Pence’s father managed a number of gas stations and his grand-father was a truck driver who moved to America from Ireland. Yet, Pence’s intellectual and religious transformation, which remarkably affected his political path, emerged in line with his university studies. According to his biography, Trumps’ VP candidate joined The Grace Catholic Church in 1995, and then has started to describe himself as a Christian, conservative, and republican figure.

He finished his middle and high school in a public institution in his city Columbus, and then joined Hanover College, which is a small sophisticated university in Indiana where he graduated with a BA in History. Moreover, he moved to Indiana’s university, Indianapolis’s campus, where he studied law and graduated in 1986.

Student at Reagan’s school

Those years were known as “Morning in America”, the slogan of President Ronald Reagan, one of the most loyal supporters of the right-wing in USA. Reagan was like Pence, from an Irish origin and started his political path as a supporter of the Democratic Party.

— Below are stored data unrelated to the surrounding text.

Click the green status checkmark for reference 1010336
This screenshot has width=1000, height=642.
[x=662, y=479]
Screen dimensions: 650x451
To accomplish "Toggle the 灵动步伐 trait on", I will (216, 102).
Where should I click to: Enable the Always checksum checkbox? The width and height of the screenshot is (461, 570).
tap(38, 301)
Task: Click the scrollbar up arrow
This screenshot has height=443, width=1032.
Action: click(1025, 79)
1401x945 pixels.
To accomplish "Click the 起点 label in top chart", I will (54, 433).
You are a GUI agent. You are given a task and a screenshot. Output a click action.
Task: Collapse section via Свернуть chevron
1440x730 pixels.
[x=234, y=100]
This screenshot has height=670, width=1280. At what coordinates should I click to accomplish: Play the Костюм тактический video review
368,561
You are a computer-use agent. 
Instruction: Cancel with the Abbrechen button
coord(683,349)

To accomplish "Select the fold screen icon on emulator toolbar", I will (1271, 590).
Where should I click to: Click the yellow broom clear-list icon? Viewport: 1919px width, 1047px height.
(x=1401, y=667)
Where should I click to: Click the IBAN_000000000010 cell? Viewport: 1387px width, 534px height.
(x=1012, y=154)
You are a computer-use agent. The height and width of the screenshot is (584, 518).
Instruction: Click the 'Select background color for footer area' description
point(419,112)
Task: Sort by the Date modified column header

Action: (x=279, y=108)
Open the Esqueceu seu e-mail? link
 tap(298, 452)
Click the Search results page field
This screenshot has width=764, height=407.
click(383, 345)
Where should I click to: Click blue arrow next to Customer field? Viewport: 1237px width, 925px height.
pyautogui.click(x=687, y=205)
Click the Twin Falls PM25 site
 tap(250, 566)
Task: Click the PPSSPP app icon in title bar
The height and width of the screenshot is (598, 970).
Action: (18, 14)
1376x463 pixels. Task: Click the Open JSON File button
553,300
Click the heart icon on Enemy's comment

Pence joined Reagan’s conservative Republican organization, and established a law office in Indianapolis. He ran for membership of right-winged conservative organizations and won them. Following his religious and intellectual transformation toward Christian evangelicalism, Pence became a member of “Moral Majority” group, which is a conservative political-religious block and movement established by conservative fundamental republicans under the leadership of the Priest Jerry Falwell.

This organization is currently led by the priest’s son who also chairs the “Liberty University” in Lanchvill city in Virginia, where Donald Trump addressed a speech during the presidential primaries before Pence, who attended as the conservative governor of a conservative state.

On the other hand, both political ambition and Christian fundamentalism pushed Trump’s candidate to work in politics and run many electoral campaign before he became Indiana’s governor. He faced many losses and witnessed many victories supported by the fundamentalist right-wing, particularly in the country sides and the conservative entourages.

Political defeats

In 1988, Pence ran for Congress, but he lost his battle against the Democratic Phil Sharp, and resumed his work as a lawyer. In 1990, he ran another campaign and faced the same defeat. In 1994, he tried to broadcast a political program in Indiana and sought to imitate the American right-winged media figure Rush Limbaugh, but with a less violent and aggressive tonality.

However, observers say that Pence was grim and aggressive, and was obliged to apologize for his electoral campaign that attacked his competitor Sharp and accused him for using elections’ money to pay his wife’s car settlements.

Congress joining

Finally, in 2000, Mike Pence succeeded in joining the Congress and become one of the Republican Party’s stars. Supported by the right-wing, he won four campaigns till 2010, when he announced running for Indiana’s governance. At that time, Esquire magazine considered him as one of the top ten members of the Congress, saying that Pence succeeded in threatening the momentum of the traditional republicans.

Family life

Pence religiosity is reflected on his conservative family life, unlike the luxury and hustle that control Trumps’ life. Pence have married teacher Karen Batten in 1985, and have three children: Michael, Charlotte, and Audrey.